Stored records:
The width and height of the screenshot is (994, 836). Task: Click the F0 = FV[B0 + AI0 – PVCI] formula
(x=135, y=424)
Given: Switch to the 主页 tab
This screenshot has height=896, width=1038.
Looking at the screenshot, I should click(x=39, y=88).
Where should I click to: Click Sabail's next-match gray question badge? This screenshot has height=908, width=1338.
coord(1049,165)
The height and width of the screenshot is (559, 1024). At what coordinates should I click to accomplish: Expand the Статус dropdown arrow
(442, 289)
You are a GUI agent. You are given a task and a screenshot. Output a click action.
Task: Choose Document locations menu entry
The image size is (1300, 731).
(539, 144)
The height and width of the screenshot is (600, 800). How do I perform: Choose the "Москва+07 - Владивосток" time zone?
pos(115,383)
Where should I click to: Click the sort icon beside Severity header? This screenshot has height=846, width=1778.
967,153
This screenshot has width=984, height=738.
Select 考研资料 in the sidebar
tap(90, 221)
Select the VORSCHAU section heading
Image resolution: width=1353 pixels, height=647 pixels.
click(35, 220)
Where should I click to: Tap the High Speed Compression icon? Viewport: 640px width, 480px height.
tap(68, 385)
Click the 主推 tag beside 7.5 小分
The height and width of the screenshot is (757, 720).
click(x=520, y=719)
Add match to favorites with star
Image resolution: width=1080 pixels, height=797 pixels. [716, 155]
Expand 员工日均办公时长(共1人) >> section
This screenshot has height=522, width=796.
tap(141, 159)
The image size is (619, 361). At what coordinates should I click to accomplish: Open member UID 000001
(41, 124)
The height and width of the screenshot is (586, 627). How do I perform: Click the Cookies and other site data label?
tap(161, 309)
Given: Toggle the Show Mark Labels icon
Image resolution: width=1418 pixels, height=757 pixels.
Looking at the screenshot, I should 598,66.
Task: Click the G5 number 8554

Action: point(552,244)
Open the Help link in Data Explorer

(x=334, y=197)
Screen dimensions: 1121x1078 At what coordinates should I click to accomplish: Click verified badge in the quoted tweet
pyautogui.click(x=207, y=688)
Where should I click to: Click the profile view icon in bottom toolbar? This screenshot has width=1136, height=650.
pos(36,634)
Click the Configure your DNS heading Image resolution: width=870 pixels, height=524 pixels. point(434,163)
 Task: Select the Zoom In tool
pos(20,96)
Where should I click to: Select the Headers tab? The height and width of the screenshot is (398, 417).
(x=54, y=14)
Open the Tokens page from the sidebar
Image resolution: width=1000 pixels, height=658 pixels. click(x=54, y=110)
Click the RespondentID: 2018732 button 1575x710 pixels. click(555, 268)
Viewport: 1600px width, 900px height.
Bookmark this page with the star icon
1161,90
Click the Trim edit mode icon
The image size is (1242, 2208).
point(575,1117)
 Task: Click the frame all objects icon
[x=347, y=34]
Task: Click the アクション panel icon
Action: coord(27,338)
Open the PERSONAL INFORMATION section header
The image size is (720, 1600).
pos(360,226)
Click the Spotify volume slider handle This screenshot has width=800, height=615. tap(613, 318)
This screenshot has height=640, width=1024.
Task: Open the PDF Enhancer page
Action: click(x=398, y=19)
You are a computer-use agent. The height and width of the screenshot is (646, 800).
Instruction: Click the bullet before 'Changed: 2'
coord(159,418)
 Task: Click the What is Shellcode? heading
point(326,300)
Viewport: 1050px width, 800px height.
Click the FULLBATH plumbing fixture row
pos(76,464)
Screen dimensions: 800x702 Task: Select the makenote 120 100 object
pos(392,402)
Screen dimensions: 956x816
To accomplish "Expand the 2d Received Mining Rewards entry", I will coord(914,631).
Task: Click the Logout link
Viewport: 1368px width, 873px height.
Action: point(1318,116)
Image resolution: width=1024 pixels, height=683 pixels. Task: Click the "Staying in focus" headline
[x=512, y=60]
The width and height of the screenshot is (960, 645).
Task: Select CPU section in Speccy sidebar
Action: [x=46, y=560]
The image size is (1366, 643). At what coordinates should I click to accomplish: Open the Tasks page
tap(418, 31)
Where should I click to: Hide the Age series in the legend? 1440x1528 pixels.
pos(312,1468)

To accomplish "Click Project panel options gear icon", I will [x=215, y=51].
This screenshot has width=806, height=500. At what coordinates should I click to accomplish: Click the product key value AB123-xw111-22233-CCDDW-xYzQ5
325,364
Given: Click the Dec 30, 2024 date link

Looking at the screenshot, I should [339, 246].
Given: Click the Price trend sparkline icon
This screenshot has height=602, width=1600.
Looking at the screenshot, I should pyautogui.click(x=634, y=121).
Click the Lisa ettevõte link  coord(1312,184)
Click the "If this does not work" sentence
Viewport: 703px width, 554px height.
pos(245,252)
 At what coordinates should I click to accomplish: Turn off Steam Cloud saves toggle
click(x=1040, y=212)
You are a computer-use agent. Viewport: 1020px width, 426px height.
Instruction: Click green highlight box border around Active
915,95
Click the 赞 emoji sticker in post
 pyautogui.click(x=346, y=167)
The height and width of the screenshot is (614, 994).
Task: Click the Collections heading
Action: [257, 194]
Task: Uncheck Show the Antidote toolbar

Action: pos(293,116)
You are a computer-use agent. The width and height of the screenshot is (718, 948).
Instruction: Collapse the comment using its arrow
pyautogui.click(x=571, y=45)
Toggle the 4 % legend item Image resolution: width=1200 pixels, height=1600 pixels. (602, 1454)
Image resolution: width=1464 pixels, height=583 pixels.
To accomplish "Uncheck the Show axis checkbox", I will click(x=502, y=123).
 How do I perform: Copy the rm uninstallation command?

* _YOUR ASSIGNMENT_:
Read the lines above. Gather those in which the string "computer" is found.

* _ANSWER TO THIS PROBLEM_:
You are a computer-use agent. The height and width of the screenshot is (646, 800).
You are a computer-use agent. Viewport: 1020px width, 426px height.
You are a computer-use agent. The width and height of the screenshot is (718, 948).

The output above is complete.